2017 ISAKOS Biennial Congress ePoster #1714

 

Evaluation of Lateral Displacement of the Tibial Tubercle in Patients with Patellar Dislocations

Keiji Tensho, MD, PhD, Matsumoto, Nagano JAPAN
Yusuke Akaoka, MD, Matsumoto, Nagano JAPAN
Hiroki Shimodaira, MD, Matsumoto-Shi, Nagano JAPAN
Naoto Saito, MD, PhD, Matsumoto, Nagano JAPAN
Hiroyuki Kato, MD, PhD, Matsumoto, Nagano JAPAN

Shinshu University School of Medicine,Orthopedic Surgery, Matsumoto, Nagano, JAPAN

FDA Status Not Applicable

Summary

we examined the ratio of patients who require tubercle transfer by employing various factors to review the lateral displacement of TT in patients with patellar dislocations

Abstract

Purpose

Although the lateral displacement of the tibial tubercle (TT) is considered one of the predisposing factors to recurrent patellar dislocation, there have been few reports on the morphology and attachment site abnormalities of the proximal tibia. Moreover, the degree to which tubercle transfer can be considered for tubercle displacement is seldom discussed in the literature. In this study, we examined the ratio of patients who require tubercle transfer by employing various factors to review the lateral displacement of TT in patients with patellar dislocations.

Methods

Study groups were formed as follows: 60 knees in 60 patients with patellar dislocation (Group P) and 60 knees in 60 patients who were sex and age matched as a control group (Group C).
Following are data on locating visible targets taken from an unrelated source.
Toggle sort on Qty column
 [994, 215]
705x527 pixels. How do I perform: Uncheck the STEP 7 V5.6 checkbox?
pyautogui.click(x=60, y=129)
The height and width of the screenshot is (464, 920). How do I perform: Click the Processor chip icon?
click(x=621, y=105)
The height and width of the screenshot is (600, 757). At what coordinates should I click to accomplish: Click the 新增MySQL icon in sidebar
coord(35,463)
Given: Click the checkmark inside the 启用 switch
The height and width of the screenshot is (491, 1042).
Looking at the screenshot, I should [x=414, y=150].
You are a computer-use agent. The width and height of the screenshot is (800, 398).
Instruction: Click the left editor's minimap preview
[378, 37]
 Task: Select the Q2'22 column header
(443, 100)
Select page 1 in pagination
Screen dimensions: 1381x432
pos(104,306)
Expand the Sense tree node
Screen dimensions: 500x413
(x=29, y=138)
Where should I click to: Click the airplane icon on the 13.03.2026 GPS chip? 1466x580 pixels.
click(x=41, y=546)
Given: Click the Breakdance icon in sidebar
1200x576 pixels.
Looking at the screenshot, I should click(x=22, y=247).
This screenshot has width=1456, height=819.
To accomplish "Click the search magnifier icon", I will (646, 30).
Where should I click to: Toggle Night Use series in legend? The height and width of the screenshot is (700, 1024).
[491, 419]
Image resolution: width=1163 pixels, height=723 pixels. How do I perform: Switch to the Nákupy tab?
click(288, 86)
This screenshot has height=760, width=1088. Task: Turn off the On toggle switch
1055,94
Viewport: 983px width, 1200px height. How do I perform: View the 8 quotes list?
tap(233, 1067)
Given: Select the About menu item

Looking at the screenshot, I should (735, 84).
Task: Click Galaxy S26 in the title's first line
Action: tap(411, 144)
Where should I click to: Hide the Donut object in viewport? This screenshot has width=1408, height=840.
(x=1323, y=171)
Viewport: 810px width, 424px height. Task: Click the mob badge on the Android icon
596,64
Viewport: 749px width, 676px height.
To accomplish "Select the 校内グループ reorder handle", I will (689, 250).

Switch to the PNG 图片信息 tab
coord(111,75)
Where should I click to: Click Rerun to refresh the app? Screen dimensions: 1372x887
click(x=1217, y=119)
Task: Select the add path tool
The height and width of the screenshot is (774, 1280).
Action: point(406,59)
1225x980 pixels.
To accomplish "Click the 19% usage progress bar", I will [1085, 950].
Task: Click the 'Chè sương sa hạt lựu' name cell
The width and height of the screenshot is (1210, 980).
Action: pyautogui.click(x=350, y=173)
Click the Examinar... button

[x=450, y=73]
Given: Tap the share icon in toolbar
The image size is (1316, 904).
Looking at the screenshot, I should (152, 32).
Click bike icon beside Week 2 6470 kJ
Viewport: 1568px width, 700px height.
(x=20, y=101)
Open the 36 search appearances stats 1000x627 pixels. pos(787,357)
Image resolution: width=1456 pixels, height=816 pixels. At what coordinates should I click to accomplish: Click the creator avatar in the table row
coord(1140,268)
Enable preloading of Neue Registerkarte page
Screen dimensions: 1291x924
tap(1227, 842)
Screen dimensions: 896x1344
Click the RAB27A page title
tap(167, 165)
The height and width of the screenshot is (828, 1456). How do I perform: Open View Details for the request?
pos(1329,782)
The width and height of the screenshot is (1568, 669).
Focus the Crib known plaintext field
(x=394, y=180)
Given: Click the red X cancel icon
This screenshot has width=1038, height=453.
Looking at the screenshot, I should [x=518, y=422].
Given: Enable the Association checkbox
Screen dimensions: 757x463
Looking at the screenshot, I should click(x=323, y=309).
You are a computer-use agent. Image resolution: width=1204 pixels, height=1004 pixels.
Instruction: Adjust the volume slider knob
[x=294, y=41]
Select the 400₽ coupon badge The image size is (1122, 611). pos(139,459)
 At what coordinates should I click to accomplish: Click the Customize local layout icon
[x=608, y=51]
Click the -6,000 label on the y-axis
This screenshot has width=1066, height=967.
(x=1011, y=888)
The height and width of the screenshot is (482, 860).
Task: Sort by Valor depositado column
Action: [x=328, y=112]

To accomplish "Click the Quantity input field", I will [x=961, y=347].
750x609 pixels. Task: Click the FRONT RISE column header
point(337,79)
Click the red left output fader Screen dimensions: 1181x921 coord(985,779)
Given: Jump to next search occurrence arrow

The degree of lateral displacement for TT was evaluated by three measurement methods, including the TT-PCL distance, TT-PCL-ratio (TT-PCL/transverse diameter of tibial plateau), and lateral displacement ratio (LDR) of the TT obtained by CT axial imaging. Measurements were compared between the two groups, and the AUC of the ROC curve was determined for each method to evaluate for patellar dislocation. Furthermore, we implemented a cut-off value for the minimum value of each measurement permitting 10mm of medial TT transfer in Group C, and we calculated the ratio of patients who are indicated for medial TT transfer in Group P.

Results

The mean value for TT-PCL distance (Group C, 19.8±2.7mm, range13.9-25.5; Group P, 21.0±3.2mm, range 12.8-29.9; p=0.02), TT-PCL ratio(Group C, 27.9±3.4 %, range 19.9-35.7; Group P, 30.1±3.7%, range 20.1-41.4; p=0.001), and LDR (Group C, 64.8±2.8%, range 56.8-72.4; Group P, 66.4±2.6%, range 60.7-71.7; p=0.001) were all significantly greater in Group P than Group C. The AUC of the ROC curve for LDR, TT-PCL distance, and TT-PCL ratio was 0.6, 0.65, and 0.67, respectively. If the cut-off values for the minimum value of each measurement permitting 10mm of medial TT transfer in Group C were 24mm, 34% and 70%, the number of patients in Group P who satisfy such conditions were 9 (15%), 7 (11.6%), and 5 (8.3%), respectively.

Discussion

Significant difference was found in the mean value of all measurement methods used in this study; however, these differences were clinically small. Additionally, the AUC of the ROC curve for each measurement method showed low values. In cases that did not allow for an excessively medialized TT position compared to the control, the ratio of patients indicated for 10mm of medial TT transfer were very small. Thus, we extrapolated that the individual difference in the position of TT at the proximal tibia is even small in Group P and that patients with excessively lateral TT positions are limited to a small fraction of cases. The indication and amount of medial TT transfer should both be determined upon the degree of lateral TT displacement at the proximal tibia.